La plupart des rôles et attributions de ces dispositifs restent encore flous aujourd’hui, sans qu’aucun texte légal ni réglementaire n’ait été rédigé. Pourtant, note le rapport, des structures prévues pour ce genre de crise étaient déjà existantes avant l’épidémie, à l’instar du Comité national de coordination contre les épidémies majeures.
Ensuite, ce sont ces plus de 716 millions de dollars de dons et prêts qui ont été alloués par les bailleurs à l’Etat pour lutter contre l’épidémie qui questionnent. Aujourd’hui, les dépenses Covid-19 restent pour la plupart intraçables ; de son côté, le ministère de l’Economie et des finances qui devrait conformément au décret adopté en juillet publier un rapport mensuel sur les détails de l’utilisation de ces fonds, ne s’est encore jamais acquitté de cette tâche.
Face à cette situation des plus opaques, les bailleurs, eux, continuent d’allouer des fonds à l’Etat malgache et de procéder aux décaissements. « Nous sommes notés sur notre capacité à décaisser », confie en off l’un de ces grands financeurs. « Ce système est aberrant, on le sait. Ce sont des millions de dollars de petits contribuables occidentaux qui partent dans la poche des dirigeants corrompus du pays. Et tout le monde ferme les yeux. A chacun son business et ses propres objectifs. »
Par ailleurs, cette année, le montant cumulé des sommes dépensées dans le cadre de marchés passés de gré à gré a explosé par rapport aux 3 années précédentes. « Ces procédures sont légales, dans ce contexte d’état d’urgence », explique un représentant de la société civile et spécialiste de ces questions. « Toutefois, on sait très bien que ce type de passation de marchés favorise le népotisme et augmente les risques de corruption, de collusion. » La société civile avait d’ailleurs proposé de lancer des appels d’offres en ligne, simplifiés avec des délais raccourcis pour respecter le jeu de la concurrence.
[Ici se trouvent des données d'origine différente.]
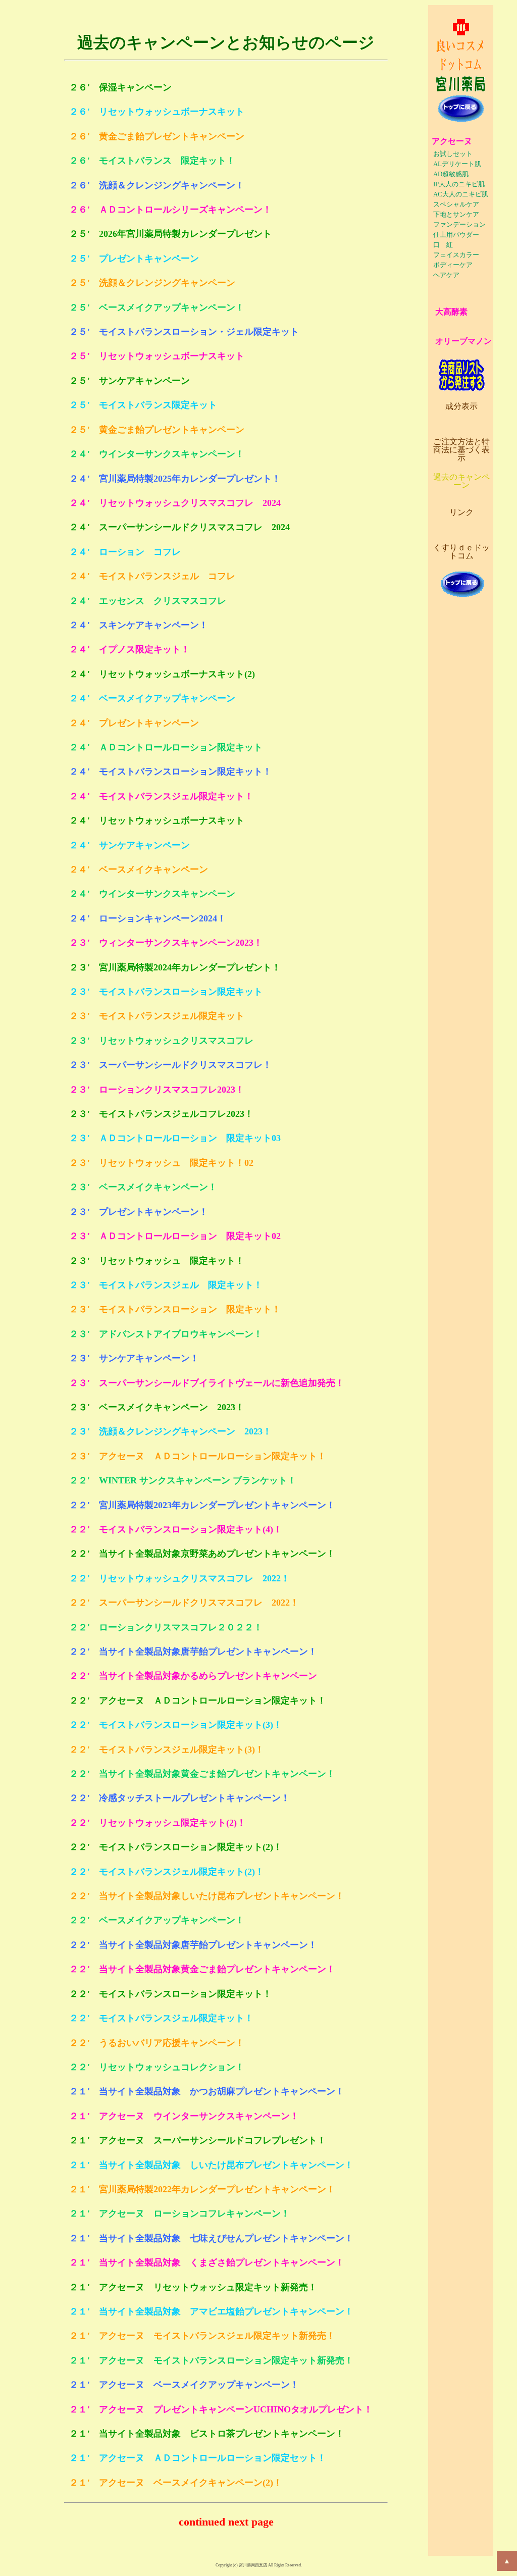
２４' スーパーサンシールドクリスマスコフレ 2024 (179, 527)
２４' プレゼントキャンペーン (134, 723)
Mais cette recommandation n’a pas été retenue par le pouvoir en place.
Pénurie de médicaments
Le rapport souligne également que le Plan multisectoriel d’urgence (PMDU) mis sur pied par le gouvernement a donné la priorité au volet économique et notamment à la réalisation des « Velirano », ces promesses présidentielles martelées par le chef de l’Etat depuis sa campagne en 2018, par rapport au volet santé. La Santé ne représente que 9.37% du financement contre 35% pour les infrastructures.
L’étude rappelle également les pénuries de médicaments et de matériels de protection vécues au plus fort du pic, notamment pour le personnel soignant, alors même que les dons d’équipements affluaient. Dans le même temps, poursuit l’enquête, les médicaments prescrits pour soigner le Covid et introuvables dans les hôpitaux connaissaient un boom extraordinaire sur le marché noir malgache.
Enfin, contrairement aux dispositions des textes en vigueur depuis juillet 2020 (comme le PMDU), toutes les instances de contrôle et de lutte contre la corruption (Comité de pilotage, Comité consultatif, Cellule mixte anticorruption, Cellule de veille, …) pour veiller à la bonne utilisation des fonds, n’ont encore jamais été mis en place.
Et la semaine prochaine, c’est une enquête de grande envergure menée à travers tout le pays qui devrait démarrer. Transparency International – Initiative Madagascar souhaite mesurer la perception de la corruption par la population, en cette période particulière de pandémie.